やること –
- a) レザークラフトの文章では、動物の皮から毛や肉を取ったあと、腐る成分を抜いて柔らかくする作業を何と呼んでいますか。
- b) レザークラフトの文章の最後の文のあとから、続きを書いてください。

┌─ ページの抜粋

北海道出身。レザークラフトマン、ウッドワーカー、その他もろもろの素材であらゆるものを作り出すマルチクラフトマン。小物から小屋、シーカヤックまでアウトドアで使う道具をDIYする。
しなやかさと強さ。相反する性質によって人類を支え続けてきた素材のひとつが「皮革」です。戦場や鍛治場など、体を衝撃や火から守らなくてはいけない現場で革は重用されてきました。さらに遡れば、毛皮をもたない私たちを最初に暖めた被覆は、ほかの動物からとった毛皮だったことでしょう。化学繊維が発達した現代においても、素材としての革の優位性は失われていません。今も皮革製品は私たちの生活のあちこちで活躍しています。人類の手に馴染んだ素材である皮革を使って、生活の道具をつくってみませんか?
丸目打ち(レザーパンチ)
1セット
ポンチ
1本
革包丁
1本
手縫い針
2本
蝋引き糸
1巻
鉛筆
1本
銀ペン
1本
ハンマー
1本
ディバイダー
1本
ゴム板
1枚
接着剤
1本
ゴムのり
1本
床革
30×40cm
通常、動物から剥がされた皮は毛や残った肉を除いたあと、腐敗する成分を抜き、柔らかさを付与する加工が施されます。この工程が、読んで字のごとく「皮鞣し」の作業になります。

└─
┌─ 記録データ

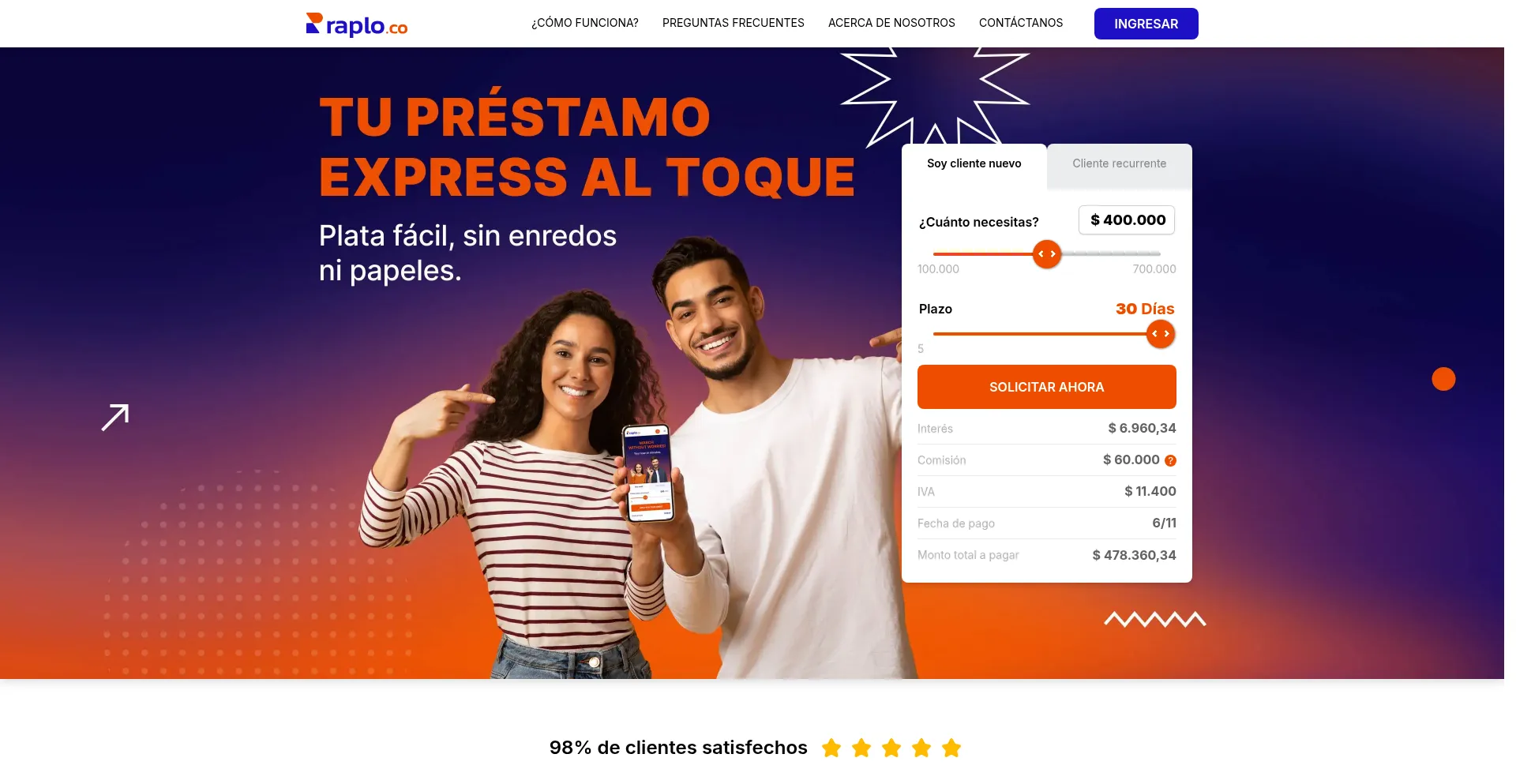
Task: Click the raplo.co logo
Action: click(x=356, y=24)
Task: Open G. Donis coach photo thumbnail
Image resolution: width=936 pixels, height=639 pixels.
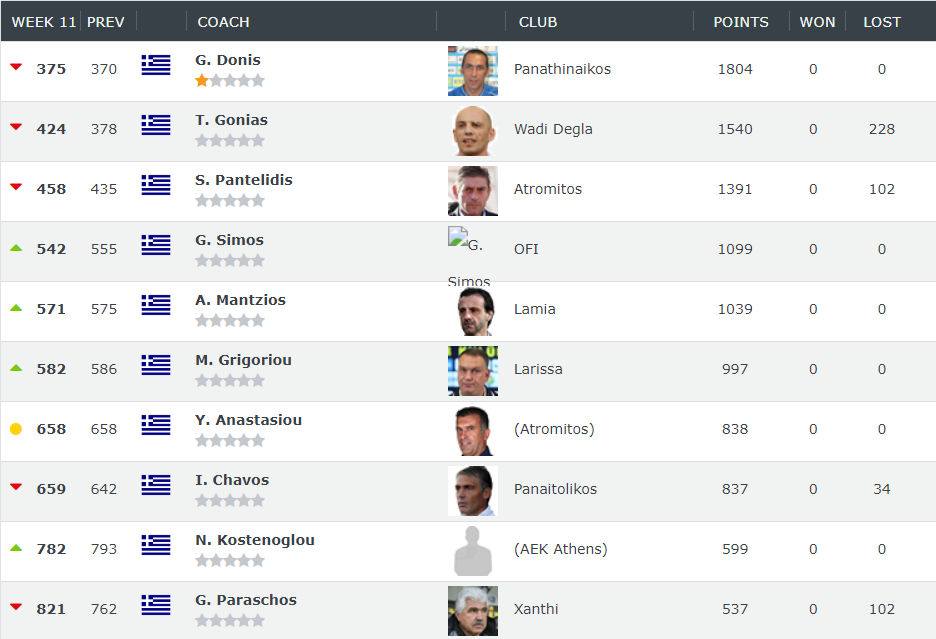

└─

それぞれの答え –
- a) 皮鞣し

- b)
鞣されたたことで「皮」から変わった「革」は、用途に合わせて裁断されたり、厚みを変えたりします。革の主役は表皮(銀面という)をもつ「本革」です。銀面を生かすために肉側の面をスライスして取り除くのですが、この厚みを変える工程で生まれるのが「床革」です。
床革は銀面をもつ本革と比べて繊維が粗く毛羽立ちもあり、厚さも不均一です。しかし、安価で柔さにも富みます。今回製作するのは焚き火端で使うミトンですから、熱から手を守りつつ、物をつかめるしなやかさが必要です。そして、安価であれば道具として遠慮なく使うことができます。牛の床革で2.5~3mmほどの厚みのものが材料として適当です。
レザークラフトの工程は大きくわけて4工程。デザインを決めてそれを革にうつしとり、線に沿って裁断し、糸を通す穴をあけ、糸で縫い合わせます。工夫次第で専用品を減らすこともできますが、丸目打ちのセット、ポンチ、革包丁、蝋引きの糸、手縫い針などは専用品を入手しましょう。このほかに、革の端から一定の場所に線を引くディバイダーや革にラインを引く銀ペンもあると便利です。
写真には写っていませんが、スムーズに作業をすすめるにあたり、ゴムのりと接着剤もあるとよいでしょう。
今回は読者のみなさんのために型紙を用意しませんでした。それというのも、人の手の大きさやかたちはそれぞれに異なるからです。型紙は、自分の手を基準にしておこしてみましょう。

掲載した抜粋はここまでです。